_Required work_.
The expected answer comprises all lines from the entries that contain the string "agent".
--- START ---
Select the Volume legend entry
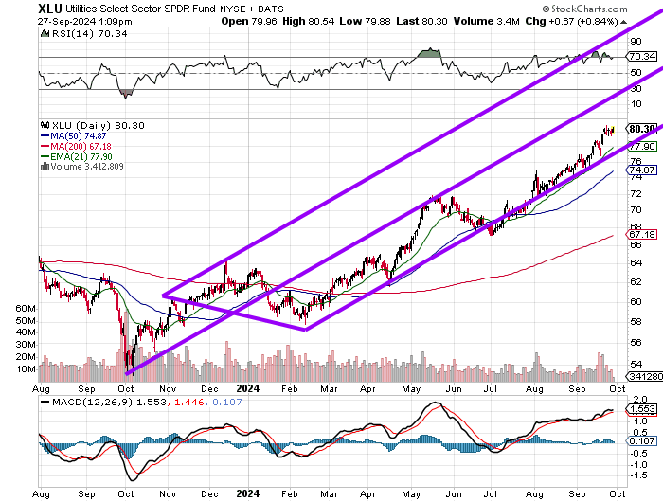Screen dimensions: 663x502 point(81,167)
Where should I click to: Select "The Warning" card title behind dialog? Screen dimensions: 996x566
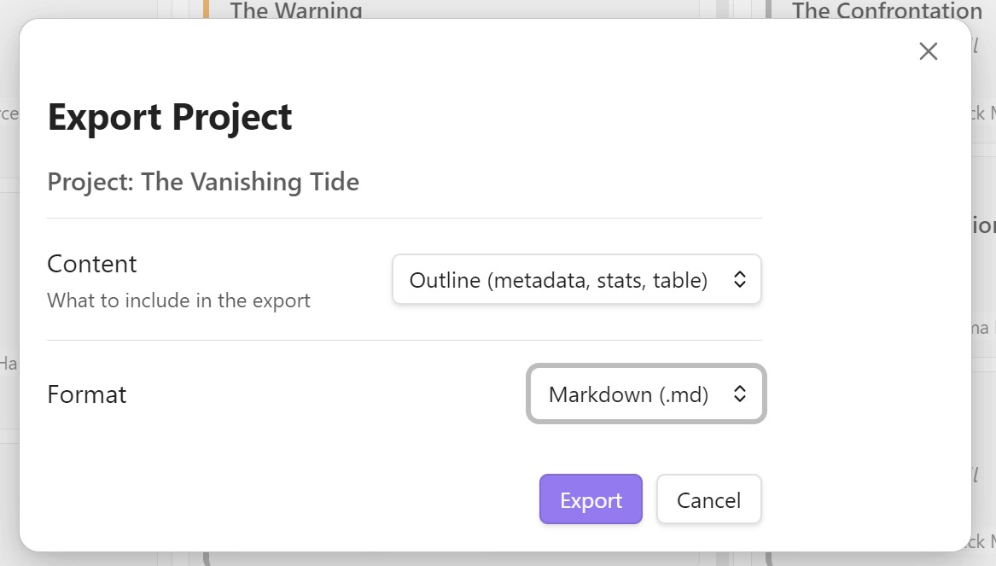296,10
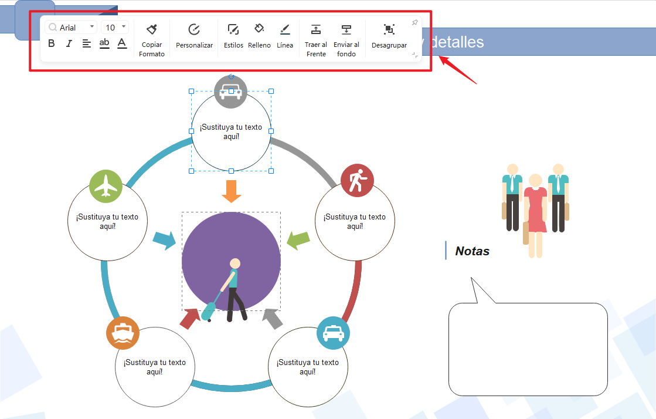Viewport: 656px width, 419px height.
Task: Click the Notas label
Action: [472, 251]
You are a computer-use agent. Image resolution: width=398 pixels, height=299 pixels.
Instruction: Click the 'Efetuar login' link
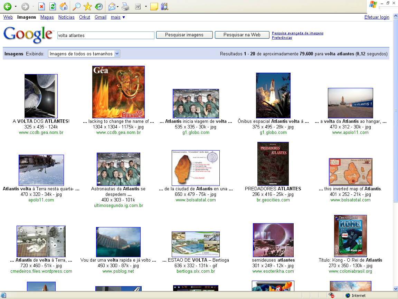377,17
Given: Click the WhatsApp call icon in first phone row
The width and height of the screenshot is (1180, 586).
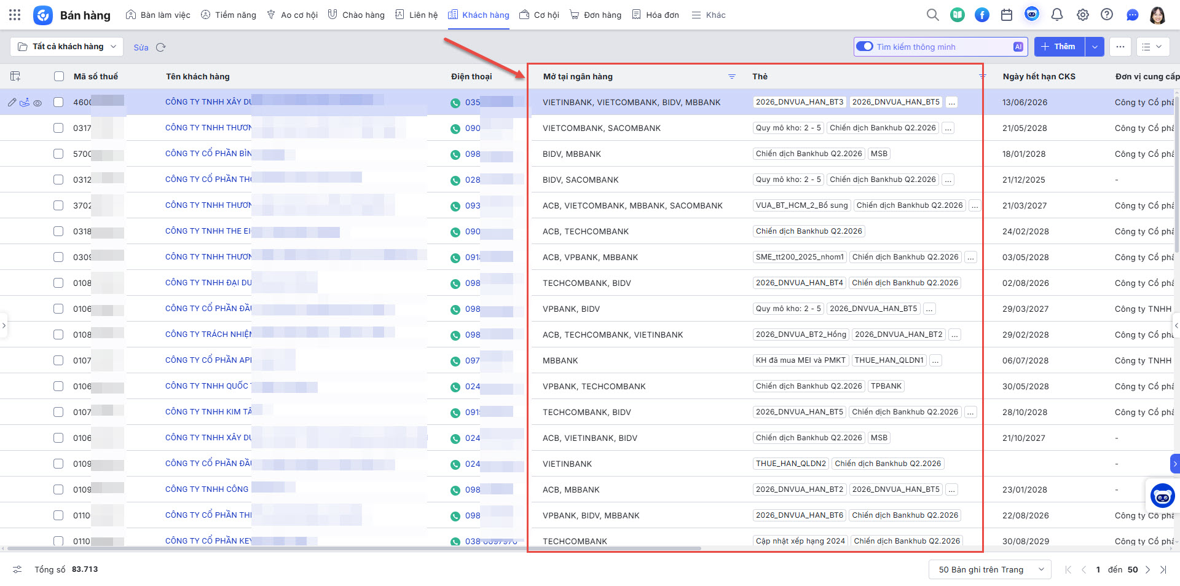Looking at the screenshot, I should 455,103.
--- END ---
--- START ---
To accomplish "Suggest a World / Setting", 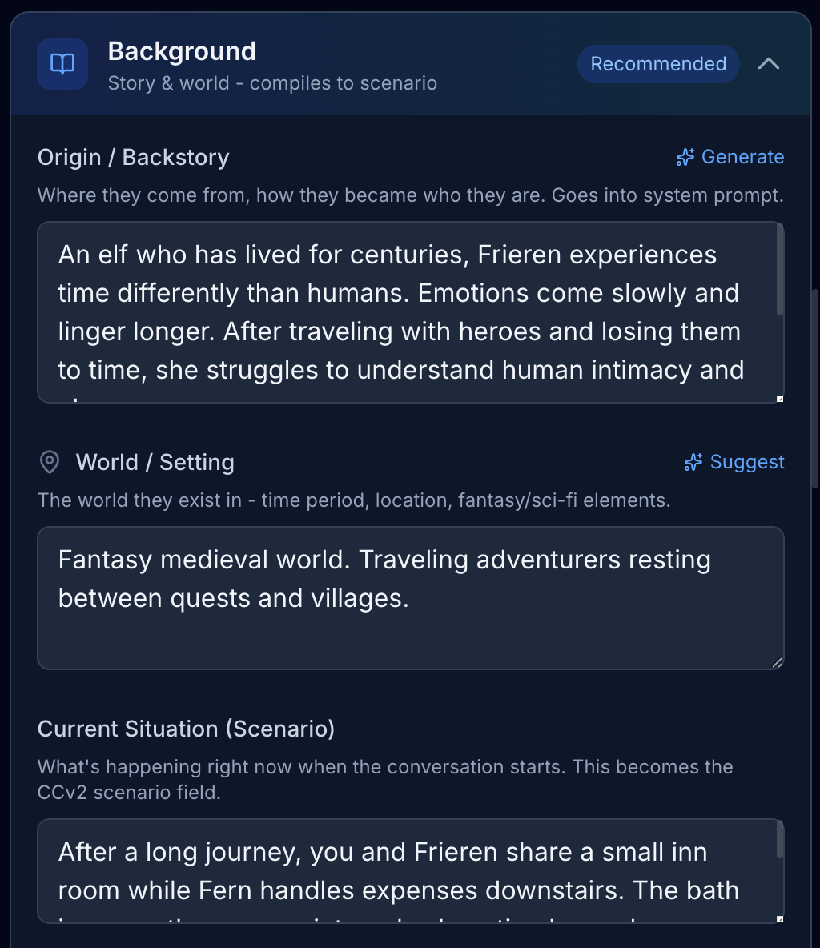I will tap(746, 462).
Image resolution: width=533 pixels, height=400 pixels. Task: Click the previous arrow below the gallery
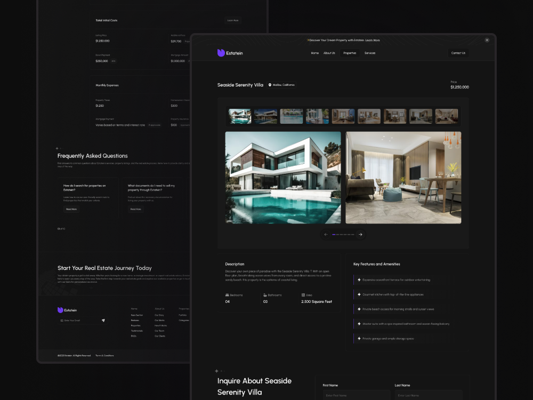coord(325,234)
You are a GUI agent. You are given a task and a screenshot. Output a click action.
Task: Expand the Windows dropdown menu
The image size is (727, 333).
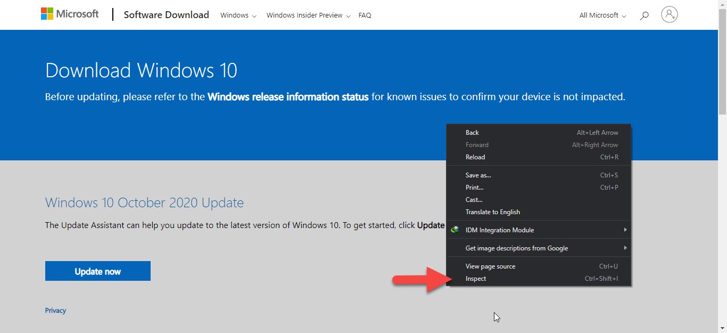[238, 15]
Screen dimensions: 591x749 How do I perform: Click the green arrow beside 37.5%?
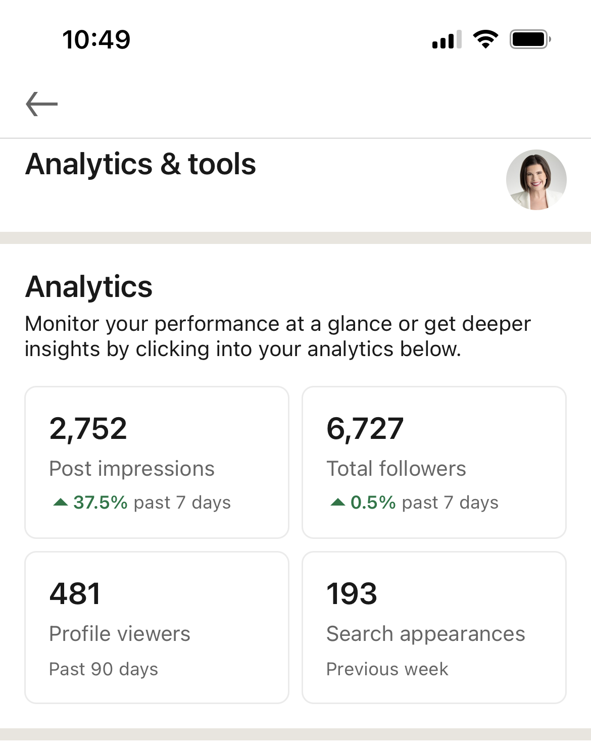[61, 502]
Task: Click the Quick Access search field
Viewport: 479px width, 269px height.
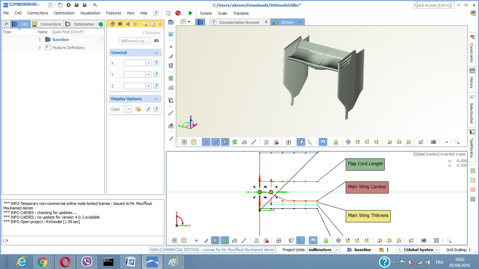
--- END ---
_Your response_.
You are a computer-use agent. Image resolution: width=398 pixels, height=299 pixels.
You are a GUI agent. You are given a task and a screenshot. Output a click action.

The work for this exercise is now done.